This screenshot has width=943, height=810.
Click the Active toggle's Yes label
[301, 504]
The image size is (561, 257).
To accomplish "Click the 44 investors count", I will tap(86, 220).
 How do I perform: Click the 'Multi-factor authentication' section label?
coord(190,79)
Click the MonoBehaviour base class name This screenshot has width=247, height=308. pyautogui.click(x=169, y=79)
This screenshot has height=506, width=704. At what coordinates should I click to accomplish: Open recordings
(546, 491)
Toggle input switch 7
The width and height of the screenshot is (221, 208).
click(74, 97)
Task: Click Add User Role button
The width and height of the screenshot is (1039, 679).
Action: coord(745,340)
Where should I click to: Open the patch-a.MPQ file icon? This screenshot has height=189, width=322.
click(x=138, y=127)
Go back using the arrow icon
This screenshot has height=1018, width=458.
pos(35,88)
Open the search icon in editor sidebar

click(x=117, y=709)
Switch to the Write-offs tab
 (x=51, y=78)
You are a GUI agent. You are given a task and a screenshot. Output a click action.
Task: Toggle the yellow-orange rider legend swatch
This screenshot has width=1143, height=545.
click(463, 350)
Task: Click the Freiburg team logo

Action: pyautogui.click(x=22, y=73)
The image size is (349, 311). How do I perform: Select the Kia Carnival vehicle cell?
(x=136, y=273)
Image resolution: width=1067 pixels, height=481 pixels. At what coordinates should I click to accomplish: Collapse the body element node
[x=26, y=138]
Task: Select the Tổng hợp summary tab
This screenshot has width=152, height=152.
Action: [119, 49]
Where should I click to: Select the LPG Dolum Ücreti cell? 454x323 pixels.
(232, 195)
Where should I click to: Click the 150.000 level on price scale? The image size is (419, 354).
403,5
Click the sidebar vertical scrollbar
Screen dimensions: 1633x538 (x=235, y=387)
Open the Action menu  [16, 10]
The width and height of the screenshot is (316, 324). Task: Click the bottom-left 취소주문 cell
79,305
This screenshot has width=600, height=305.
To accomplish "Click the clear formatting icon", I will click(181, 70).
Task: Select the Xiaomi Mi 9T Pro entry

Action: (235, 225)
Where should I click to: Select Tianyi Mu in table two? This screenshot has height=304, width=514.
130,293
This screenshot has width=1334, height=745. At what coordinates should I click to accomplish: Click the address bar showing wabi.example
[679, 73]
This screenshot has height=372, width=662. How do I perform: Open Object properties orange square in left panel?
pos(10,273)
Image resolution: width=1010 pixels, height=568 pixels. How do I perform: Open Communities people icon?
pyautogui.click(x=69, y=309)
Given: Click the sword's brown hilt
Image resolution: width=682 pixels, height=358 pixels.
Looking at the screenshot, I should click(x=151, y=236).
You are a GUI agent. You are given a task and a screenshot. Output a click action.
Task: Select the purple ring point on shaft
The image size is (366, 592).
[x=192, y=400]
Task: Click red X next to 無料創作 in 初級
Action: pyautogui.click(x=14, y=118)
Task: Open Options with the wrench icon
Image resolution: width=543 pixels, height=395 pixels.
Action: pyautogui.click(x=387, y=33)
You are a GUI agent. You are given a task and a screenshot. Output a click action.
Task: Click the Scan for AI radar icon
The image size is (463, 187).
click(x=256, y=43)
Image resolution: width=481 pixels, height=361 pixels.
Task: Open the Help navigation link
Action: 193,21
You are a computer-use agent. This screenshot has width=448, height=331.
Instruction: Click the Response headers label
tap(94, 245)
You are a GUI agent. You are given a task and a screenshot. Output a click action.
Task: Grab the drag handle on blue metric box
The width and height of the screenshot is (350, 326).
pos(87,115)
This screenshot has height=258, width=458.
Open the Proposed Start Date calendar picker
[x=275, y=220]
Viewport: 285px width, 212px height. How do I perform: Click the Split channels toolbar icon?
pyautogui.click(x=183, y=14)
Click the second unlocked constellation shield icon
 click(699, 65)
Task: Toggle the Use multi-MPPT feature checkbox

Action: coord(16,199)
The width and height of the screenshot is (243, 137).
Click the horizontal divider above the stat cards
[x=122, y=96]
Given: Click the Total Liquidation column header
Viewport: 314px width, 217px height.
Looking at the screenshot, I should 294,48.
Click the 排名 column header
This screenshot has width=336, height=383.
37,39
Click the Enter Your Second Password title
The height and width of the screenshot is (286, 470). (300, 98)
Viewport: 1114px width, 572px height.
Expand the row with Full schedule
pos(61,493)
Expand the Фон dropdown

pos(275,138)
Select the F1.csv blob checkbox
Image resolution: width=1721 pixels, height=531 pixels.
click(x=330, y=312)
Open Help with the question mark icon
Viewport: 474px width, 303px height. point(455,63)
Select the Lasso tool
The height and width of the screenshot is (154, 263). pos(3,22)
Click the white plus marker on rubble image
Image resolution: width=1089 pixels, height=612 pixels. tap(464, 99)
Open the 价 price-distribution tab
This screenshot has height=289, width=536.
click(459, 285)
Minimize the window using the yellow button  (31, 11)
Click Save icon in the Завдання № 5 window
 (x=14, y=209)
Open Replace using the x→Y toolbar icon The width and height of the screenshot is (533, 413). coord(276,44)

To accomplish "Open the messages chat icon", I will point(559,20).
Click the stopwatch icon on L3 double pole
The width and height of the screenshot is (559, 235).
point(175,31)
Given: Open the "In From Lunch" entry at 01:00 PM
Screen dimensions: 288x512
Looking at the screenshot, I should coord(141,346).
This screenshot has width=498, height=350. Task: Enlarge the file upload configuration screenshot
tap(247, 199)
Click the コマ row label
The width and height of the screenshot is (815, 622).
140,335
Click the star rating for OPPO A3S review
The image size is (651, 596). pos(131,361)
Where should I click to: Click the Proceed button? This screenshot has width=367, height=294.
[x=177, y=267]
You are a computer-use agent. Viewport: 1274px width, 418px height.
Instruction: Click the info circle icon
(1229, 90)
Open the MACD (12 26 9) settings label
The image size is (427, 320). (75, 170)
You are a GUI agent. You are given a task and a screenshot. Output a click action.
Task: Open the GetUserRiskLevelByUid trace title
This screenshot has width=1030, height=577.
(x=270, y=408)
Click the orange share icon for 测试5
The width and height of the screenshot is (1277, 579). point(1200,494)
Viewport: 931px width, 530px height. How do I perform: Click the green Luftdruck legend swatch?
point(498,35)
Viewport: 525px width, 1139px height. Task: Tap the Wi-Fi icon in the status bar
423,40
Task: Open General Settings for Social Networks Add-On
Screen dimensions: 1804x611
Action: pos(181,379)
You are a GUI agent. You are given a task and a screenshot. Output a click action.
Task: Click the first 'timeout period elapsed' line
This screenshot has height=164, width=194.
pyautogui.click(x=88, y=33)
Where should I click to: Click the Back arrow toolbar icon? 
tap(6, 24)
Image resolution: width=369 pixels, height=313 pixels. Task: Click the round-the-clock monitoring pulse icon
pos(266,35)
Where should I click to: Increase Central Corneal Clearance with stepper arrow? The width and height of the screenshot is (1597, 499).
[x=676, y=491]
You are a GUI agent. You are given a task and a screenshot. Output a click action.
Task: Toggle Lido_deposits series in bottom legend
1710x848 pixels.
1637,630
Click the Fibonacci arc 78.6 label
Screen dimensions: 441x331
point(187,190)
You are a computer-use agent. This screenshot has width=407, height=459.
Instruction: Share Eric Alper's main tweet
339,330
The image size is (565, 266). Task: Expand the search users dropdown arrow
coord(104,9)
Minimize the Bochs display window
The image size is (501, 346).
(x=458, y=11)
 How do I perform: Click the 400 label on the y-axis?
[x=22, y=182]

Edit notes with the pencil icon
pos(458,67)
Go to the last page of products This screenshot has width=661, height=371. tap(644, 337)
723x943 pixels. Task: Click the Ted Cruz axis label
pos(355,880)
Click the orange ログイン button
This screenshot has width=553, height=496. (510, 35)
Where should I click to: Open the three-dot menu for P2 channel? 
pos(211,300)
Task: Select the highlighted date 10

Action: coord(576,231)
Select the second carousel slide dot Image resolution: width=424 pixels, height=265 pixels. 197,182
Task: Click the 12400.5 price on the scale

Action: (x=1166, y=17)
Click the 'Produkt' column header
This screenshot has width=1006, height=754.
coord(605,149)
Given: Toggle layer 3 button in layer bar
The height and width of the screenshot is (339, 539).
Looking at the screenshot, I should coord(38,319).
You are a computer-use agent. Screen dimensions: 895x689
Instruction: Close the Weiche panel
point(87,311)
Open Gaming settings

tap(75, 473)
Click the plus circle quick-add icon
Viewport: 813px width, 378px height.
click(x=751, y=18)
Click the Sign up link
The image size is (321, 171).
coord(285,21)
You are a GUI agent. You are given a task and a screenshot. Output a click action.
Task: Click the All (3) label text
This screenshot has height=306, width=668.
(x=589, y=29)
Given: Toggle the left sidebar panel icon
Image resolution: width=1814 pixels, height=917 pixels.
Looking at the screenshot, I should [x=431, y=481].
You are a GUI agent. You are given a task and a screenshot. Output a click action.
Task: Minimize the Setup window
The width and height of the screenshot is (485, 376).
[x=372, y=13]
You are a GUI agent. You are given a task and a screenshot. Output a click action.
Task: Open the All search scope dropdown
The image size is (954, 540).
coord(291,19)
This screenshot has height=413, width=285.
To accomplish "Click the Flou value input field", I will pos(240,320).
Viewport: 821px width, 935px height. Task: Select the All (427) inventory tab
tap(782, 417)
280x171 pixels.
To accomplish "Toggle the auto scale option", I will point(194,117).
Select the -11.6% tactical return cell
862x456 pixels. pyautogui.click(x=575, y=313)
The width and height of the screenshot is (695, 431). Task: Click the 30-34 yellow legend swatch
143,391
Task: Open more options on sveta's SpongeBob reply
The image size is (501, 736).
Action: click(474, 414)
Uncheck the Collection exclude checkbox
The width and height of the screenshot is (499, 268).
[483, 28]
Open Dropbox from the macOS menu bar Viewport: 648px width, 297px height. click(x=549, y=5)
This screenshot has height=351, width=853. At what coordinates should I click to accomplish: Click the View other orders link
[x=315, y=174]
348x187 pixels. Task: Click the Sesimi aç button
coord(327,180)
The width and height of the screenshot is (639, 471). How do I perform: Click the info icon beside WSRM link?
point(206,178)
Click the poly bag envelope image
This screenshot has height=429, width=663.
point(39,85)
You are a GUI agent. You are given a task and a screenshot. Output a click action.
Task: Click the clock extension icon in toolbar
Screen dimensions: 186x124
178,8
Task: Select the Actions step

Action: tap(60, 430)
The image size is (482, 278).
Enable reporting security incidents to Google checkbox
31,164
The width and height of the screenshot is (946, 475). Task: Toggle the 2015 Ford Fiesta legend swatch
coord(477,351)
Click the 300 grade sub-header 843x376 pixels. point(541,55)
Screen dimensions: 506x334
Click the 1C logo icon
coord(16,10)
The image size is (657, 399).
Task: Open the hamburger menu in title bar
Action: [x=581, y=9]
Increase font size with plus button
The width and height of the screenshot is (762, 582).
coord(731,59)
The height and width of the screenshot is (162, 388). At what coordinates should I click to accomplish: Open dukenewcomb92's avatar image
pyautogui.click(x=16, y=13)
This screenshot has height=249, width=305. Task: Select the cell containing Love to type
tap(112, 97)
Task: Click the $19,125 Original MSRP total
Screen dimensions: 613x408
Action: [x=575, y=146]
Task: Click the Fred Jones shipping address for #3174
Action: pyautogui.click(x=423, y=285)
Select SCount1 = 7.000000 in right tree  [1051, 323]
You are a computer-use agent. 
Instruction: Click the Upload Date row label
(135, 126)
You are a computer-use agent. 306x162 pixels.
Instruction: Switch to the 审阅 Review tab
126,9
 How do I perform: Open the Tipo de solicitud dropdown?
——
DIRECTIONS FOR THIS TASK: Above this task is a listing. Restate, word for word and with nothing added, the lines from the one with "Instruction: Close the Weiche panel" through the one with "Uncheck the Collection exclude checkbox".

WRITTEN SOLUTION:
Instruction: Close the Weiche panel
point(87,311)
Open Gaming settings

tap(75, 473)
Click the plus circle quick-add icon
Viewport: 813px width, 378px height.
click(x=751, y=18)
Click the Sign up link
The image size is (321, 171).
coord(285,21)
You are a GUI agent. You are given a task and a screenshot. Output a click action.
Task: Click the All (3) label text
This screenshot has height=306, width=668.
(x=589, y=29)
Given: Toggle the left sidebar panel icon
Image resolution: width=1814 pixels, height=917 pixels.
Looking at the screenshot, I should [x=431, y=481].
You are a GUI agent. You are given a task and a screenshot. Output a click action.
Task: Minimize the Setup window
The width and height of the screenshot is (485, 376).
[x=372, y=13]
You are a GUI agent. You are given a task and a screenshot. Output a click action.
Task: Open the All search scope dropdown
The image size is (954, 540).
coord(291,19)
This screenshot has height=413, width=285.
To accomplish "Click the Flou value input field", I will pos(240,320).
Viewport: 821px width, 935px height. Task: Select the All (427) inventory tab
tap(782, 417)
280x171 pixels.
To accomplish "Toggle the auto scale option", I will point(194,117).
Select the -11.6% tactical return cell
862x456 pixels. pyautogui.click(x=575, y=313)
The width and height of the screenshot is (695, 431). Task: Click the 30-34 yellow legend swatch
143,391
Task: Open more options on sveta's SpongeBob reply
The image size is (501, 736).
Action: click(474, 414)
Uncheck the Collection exclude checkbox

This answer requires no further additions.